What to do:
Rewrite the records from the first line through the line containing "tap(236, 90)", changing "workspace dropdown" to "workspace menu" and leaving everything else untouched.

Data to use:
——

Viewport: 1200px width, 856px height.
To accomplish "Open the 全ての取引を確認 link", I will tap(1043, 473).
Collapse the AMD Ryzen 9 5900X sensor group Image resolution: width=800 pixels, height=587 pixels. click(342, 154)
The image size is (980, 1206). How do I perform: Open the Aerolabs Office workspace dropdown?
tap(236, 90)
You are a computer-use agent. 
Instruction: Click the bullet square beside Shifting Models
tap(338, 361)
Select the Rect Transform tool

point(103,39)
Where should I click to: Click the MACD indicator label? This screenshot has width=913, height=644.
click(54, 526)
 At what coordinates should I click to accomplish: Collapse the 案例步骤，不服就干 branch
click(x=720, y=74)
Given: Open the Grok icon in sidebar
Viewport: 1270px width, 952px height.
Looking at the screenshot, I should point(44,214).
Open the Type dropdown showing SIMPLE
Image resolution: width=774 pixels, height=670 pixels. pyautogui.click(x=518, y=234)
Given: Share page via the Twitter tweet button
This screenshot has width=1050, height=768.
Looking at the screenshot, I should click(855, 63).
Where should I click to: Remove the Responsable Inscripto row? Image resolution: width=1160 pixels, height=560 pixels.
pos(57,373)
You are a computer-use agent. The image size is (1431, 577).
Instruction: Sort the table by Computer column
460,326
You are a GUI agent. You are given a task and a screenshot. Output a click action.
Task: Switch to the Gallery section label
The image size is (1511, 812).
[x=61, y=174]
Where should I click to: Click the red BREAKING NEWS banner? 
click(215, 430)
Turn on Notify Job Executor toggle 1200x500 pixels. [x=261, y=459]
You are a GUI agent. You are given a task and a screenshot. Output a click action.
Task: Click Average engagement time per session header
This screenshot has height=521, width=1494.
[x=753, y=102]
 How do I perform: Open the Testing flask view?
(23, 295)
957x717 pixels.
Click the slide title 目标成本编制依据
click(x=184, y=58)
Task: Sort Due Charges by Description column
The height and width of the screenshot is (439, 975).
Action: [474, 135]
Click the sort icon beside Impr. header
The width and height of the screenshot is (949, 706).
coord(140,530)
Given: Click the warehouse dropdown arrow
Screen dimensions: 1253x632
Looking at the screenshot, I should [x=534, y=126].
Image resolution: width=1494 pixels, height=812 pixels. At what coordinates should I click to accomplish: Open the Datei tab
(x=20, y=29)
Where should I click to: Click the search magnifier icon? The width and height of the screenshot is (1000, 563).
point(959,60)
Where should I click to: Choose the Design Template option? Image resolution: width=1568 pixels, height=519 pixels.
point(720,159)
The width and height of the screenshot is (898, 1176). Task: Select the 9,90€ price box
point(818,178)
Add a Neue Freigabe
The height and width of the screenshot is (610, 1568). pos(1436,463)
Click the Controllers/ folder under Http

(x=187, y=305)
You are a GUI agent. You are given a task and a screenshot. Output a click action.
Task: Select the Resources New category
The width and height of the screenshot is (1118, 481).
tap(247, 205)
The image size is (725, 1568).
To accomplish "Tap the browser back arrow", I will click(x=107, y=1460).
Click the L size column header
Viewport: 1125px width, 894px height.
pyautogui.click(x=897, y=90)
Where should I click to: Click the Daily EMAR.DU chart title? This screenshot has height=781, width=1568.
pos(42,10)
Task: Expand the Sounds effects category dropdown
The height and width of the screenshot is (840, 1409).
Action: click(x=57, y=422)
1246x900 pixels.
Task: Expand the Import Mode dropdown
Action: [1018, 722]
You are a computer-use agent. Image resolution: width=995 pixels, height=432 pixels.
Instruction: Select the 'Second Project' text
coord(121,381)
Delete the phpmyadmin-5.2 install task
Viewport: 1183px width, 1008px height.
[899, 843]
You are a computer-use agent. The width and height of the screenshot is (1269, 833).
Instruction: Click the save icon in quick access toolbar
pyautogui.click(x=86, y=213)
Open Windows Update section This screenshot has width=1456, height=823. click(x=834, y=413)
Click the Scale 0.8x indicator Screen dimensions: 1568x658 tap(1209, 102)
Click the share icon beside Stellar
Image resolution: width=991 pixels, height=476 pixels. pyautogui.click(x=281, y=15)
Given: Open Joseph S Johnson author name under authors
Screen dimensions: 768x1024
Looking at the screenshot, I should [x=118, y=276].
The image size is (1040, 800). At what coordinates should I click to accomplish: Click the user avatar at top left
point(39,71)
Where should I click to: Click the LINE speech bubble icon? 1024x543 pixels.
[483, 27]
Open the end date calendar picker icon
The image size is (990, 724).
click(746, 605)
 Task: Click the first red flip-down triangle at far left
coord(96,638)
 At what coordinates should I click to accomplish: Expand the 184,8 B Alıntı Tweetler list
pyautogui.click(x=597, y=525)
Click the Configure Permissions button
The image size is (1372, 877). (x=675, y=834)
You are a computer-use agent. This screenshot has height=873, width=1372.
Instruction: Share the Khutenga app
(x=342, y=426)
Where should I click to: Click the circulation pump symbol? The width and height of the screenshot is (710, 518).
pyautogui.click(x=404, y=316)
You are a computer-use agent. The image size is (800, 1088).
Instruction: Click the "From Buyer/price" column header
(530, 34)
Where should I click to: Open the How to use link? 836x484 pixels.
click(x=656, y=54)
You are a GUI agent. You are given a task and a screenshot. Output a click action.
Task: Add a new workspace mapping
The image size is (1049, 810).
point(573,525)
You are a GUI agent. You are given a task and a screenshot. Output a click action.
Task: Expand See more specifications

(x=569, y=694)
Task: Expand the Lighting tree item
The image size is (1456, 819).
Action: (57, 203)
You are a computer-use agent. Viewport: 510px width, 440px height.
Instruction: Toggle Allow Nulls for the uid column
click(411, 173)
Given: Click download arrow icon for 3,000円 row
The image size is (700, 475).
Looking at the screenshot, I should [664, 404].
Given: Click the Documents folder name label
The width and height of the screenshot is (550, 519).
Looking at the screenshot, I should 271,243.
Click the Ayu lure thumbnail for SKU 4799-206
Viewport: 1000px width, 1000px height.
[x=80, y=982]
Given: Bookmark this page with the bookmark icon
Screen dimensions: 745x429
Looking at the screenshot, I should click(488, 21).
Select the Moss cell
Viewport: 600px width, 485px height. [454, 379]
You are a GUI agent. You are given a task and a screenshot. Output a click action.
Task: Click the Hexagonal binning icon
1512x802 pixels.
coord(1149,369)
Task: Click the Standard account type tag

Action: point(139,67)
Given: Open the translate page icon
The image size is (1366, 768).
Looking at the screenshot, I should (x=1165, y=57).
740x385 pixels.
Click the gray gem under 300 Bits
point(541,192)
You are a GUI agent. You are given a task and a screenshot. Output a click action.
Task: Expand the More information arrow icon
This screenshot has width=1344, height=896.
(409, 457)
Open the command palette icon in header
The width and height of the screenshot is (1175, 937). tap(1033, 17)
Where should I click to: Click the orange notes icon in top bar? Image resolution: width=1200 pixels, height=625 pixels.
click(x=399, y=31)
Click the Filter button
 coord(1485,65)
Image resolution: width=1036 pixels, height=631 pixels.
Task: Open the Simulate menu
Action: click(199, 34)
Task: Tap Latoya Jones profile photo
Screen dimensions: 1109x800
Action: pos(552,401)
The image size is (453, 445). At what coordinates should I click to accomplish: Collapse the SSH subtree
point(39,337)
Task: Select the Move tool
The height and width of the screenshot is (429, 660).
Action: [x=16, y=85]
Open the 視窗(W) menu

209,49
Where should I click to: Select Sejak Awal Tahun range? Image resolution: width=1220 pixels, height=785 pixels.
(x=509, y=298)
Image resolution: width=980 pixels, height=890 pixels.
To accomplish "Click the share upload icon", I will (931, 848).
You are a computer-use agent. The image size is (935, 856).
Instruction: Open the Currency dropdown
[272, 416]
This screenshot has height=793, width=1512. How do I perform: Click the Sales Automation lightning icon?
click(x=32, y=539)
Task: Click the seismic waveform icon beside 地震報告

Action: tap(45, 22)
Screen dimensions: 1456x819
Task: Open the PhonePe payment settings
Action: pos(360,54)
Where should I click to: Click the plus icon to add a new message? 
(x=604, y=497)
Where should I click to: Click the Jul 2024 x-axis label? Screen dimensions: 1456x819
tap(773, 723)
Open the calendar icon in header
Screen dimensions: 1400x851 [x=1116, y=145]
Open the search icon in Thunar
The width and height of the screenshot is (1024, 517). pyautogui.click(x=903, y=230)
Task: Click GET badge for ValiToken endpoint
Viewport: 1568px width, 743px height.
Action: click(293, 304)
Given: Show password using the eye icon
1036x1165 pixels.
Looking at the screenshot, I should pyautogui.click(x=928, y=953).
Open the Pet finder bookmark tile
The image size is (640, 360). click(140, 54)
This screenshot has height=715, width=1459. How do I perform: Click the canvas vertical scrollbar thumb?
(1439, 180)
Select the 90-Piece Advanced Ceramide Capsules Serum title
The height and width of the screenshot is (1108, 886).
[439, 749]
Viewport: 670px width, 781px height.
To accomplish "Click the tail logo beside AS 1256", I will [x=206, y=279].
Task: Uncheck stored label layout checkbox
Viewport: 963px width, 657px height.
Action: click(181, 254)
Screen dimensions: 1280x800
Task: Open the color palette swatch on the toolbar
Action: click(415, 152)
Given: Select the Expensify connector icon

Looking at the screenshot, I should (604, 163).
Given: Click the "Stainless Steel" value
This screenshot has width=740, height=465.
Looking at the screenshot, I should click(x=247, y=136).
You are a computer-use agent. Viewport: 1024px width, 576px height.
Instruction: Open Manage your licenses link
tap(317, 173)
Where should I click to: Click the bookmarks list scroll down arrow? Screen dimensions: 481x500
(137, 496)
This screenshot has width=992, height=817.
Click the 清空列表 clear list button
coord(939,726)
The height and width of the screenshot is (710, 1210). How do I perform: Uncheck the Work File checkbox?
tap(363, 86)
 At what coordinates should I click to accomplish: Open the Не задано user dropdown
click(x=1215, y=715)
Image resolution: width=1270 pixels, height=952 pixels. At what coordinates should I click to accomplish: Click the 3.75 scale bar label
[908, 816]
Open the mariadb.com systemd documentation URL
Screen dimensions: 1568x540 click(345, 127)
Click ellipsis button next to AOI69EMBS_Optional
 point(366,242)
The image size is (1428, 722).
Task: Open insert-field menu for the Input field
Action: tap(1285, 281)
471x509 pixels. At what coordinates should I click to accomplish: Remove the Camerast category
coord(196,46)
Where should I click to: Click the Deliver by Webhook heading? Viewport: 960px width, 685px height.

——

Solution to the problem:
Viewport: 1200px width, 856px height.
To accomplish "Open the 全ての取引を確認 link", I will tap(1043, 473).
Collapse the AMD Ryzen 9 5900X sensor group Image resolution: width=800 pixels, height=587 pixels. click(342, 154)
The image size is (980, 1206). How do I perform: Open the Aerolabs Office workspace menu?
tap(236, 90)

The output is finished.